» 任务说明:
**A)** 请从关于批量处理失败策略的摘录中照录一段原文,自“策略 2:部分失败跳过”起,一直到“failed_tasks.append(task)”为止。
**B)** 在关于批量处理失败策略的摘录中,分组处理这一策略被指出的缺点是什么?

» 所附摘录:
--------------------------------------------------
批量处理时,如果部分任务失败,应该如何处理?

参考答案

问题分析:

批量处理中,如果 100 个任务中有 5 个失败,如何处理?

三种策略:

策略 1:全部失败回滚

def batch_process_all_or_nothing(tasks):
    """全部成功或全部失败"""
    try:
        with transaction.atomic():
            for task in tasks:
                process_task(task)
    except Exception as e:
        # 任何一个任务失败,全部回滚
        logger.error(f"批量处理失败,全部回滚: {e}")
        raise

优点: 数据一致性好 缺点: 一个失败影响全部


策略 2:部分失败跳过

def batch_process_partial(tasks):
    """部分失败跳过"""
    success_count = 0
    failed_tasks = []
    
    for task in tasks:
        try:
            process_task(task)
            success_count += 1
        except Exception as e:
            logger.error(f"任务失败: {task['task_id']}, {e}")
            failed_tasks.append(task)
    
    logger.info(
        f"批量处理: 成功 {success_count}, 失败 {len(failed_tasks)}"
    )
    
    # 失败的任务重试
    if failed_tasks:
        retry_tasks(failed_tasks)

优点: 不会影响成功的任务 缺点: 需要额外处理失败任务


策略 3:分组处理

def batch_process_by_group(tasks, group_size=10):
    """分组处理,每组独立"""
    for i in range(0, len(tasks), group_size):
        group = tasks[i:i + group_size]
        
        try:
            with transaction.atomic():
                for task in group:
                    process_task(task)
        except Exception as e:
            logger.error(f"组 {i//group_size} 失败: {e}")
            # 该组失败,但不影响其他组

优点: 平衡了并发控制和故障隔离 缺点: 实现较复杂

最佳实践建议:

  1. 允许部分失败:对于非关键任务
  2. 分组处理:对于大批量任务
  3. 全部回滚:对于强一致性要求
--------------------------------------------------
(条目位置记录)
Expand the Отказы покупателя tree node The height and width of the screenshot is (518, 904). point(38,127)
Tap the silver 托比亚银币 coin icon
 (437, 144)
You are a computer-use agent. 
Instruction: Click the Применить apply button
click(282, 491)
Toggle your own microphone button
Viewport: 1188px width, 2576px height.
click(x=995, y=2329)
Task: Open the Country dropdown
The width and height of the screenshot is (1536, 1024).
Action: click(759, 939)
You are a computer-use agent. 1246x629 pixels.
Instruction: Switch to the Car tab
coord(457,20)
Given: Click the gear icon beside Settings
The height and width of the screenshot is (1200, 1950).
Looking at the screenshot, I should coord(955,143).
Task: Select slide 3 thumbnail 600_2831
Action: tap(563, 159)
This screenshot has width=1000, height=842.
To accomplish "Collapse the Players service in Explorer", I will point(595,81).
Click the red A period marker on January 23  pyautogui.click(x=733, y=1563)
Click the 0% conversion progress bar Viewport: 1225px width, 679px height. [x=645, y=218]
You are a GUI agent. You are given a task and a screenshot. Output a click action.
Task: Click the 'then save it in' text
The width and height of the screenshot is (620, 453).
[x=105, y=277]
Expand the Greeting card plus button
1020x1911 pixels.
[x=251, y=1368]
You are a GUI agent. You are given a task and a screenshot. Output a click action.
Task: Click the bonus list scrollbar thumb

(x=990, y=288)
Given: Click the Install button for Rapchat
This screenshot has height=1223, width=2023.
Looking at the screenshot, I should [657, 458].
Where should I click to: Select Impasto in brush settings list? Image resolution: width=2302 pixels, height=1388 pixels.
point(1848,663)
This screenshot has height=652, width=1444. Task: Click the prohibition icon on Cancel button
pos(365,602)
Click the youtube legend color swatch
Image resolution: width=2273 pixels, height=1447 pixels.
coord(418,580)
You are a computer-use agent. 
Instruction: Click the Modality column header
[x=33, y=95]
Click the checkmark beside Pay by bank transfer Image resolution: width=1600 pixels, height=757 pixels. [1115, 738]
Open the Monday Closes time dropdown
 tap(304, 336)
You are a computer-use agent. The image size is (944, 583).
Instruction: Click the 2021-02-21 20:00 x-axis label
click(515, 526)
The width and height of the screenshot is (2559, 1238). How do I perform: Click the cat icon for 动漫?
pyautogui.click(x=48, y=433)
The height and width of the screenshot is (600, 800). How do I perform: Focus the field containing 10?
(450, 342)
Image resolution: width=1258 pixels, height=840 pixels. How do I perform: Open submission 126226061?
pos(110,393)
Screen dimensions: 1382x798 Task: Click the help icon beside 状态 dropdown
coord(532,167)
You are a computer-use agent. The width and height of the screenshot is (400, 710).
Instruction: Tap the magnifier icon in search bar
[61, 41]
--------------------------------------------------
» 各题答案:
**A)**
策略 2:部分失败跳过

def batch_process_partial(tasks):
    """部分失败跳过"""
    success_count = 0
    failed_tasks = []
    
    for task in tasks:
        try:
            process_task(task)
            success_count += 1
        except Exception as e:
            logger.error(f"任务失败: {task['task_id']}, {e}")
            failed_tasks.append(task)

**B)** 实现较复杂。